The following limitations apply when
mounting virtual disks:
■
You cannot mount virtual disks that are in use
by a running or suspended virtual machine. You can mount virtual disks from any
powered off virtual machine, or base disks when a virtual machine is running
read-only off a snapshot.
■
You can mount the last snapshot in a chain
read/write, but you must mount previous snapshots read-only.
■
If you specify a virtual disk with snapshots on
a powered off virtual machine, VixMntapi locates and mounts the last snapshot
in the disk chain. While a disk is mounted, do not revert to a previous
snapshot using another VMware interface – this would make it impossible to
unmount the partition.
■
You cannot mount virtual disk if any of its
.vmdk files are encrypted,
compressed, or read-only. However you can change these attributes and then
mount the virtual disk.

(The exercise) Retype the text on virtual disk mounting limits from "The following limitations" up to and including "previous snapshots read-only.". Rely only on the text on virtual disk mounting limits.

(Data lines)
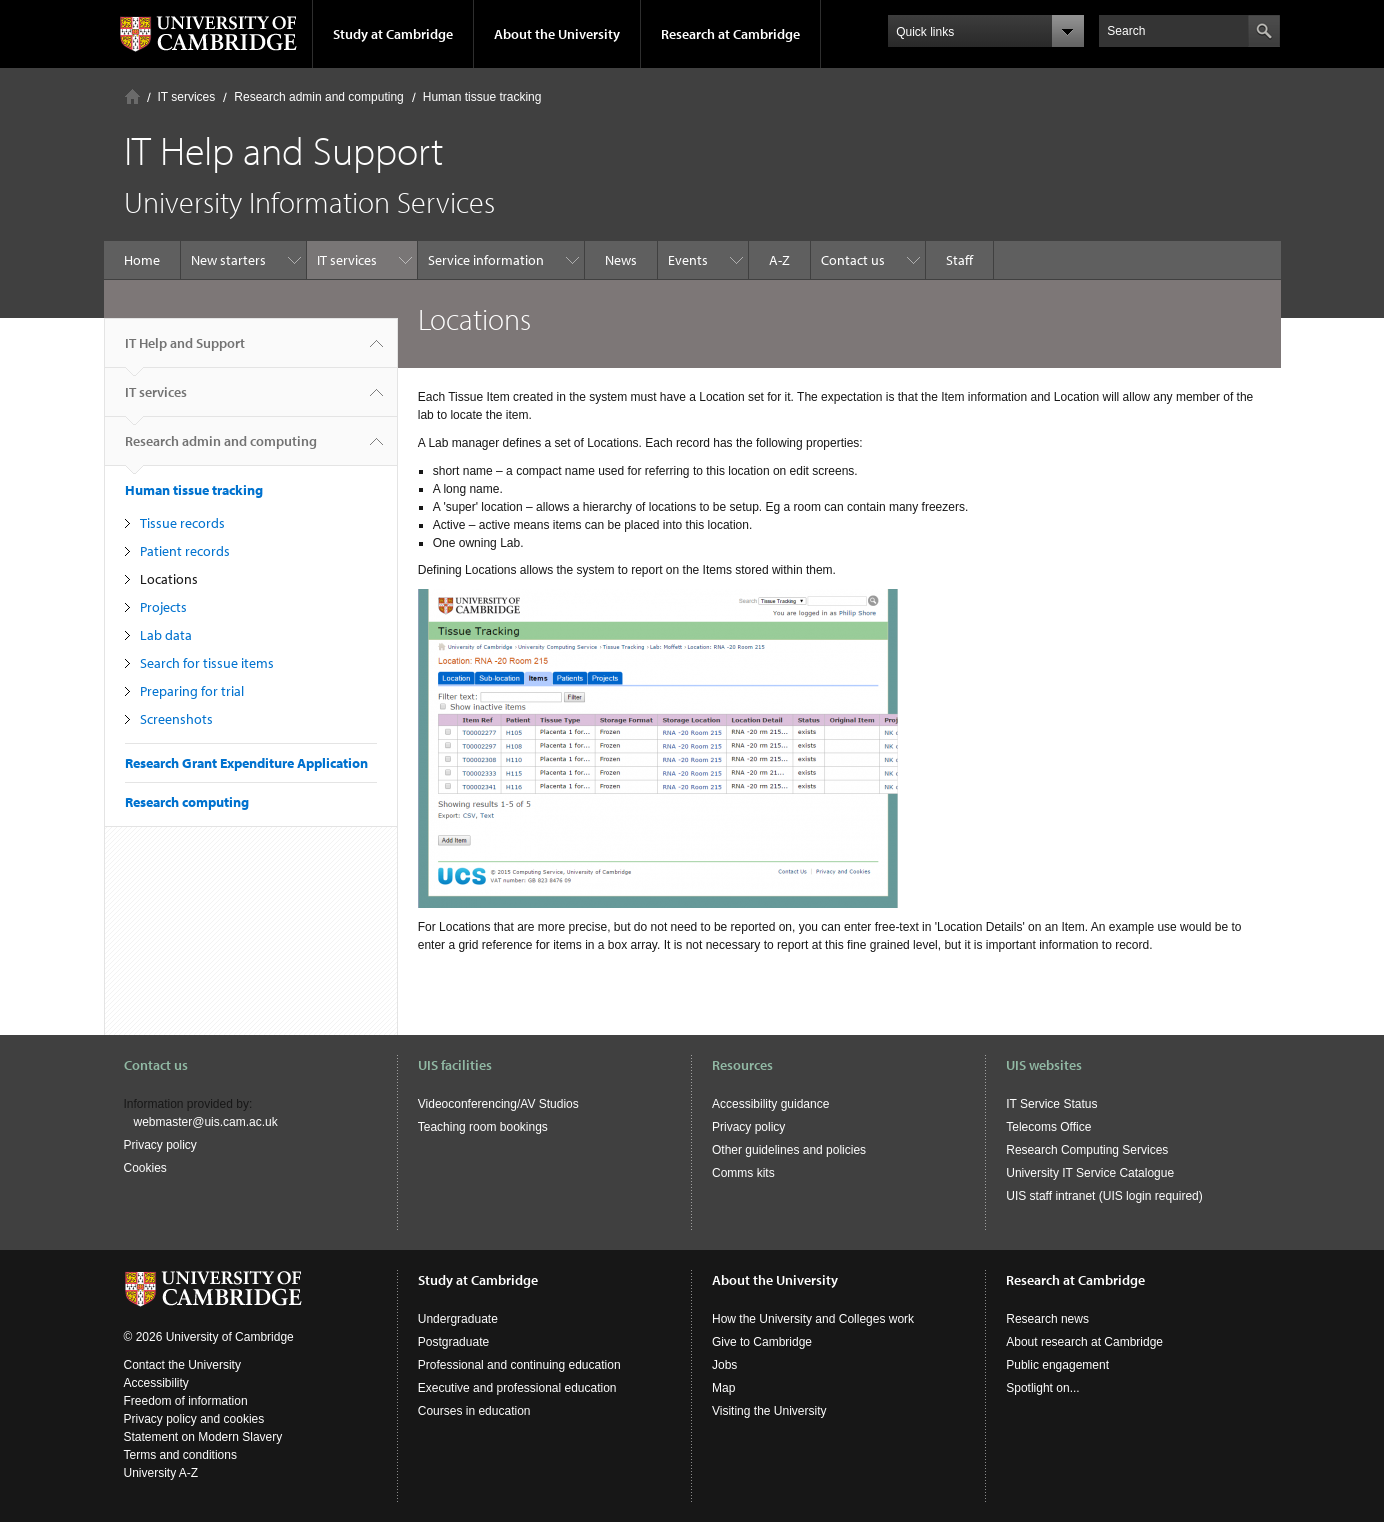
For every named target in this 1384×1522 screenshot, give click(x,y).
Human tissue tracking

(Solution to this task)
The following limitations apply when
mounting virtual disks:
■
You cannot mount virtual disks that are in use
by a running or suspended virtual machine. You can mount virtual disks from any
powered off virtual machine, or base disks when a virtual machine is running
read-only off a snapshot.
■
You can mount the last snapshot in a chain
read/write, but you must mount previous snapshots read-only.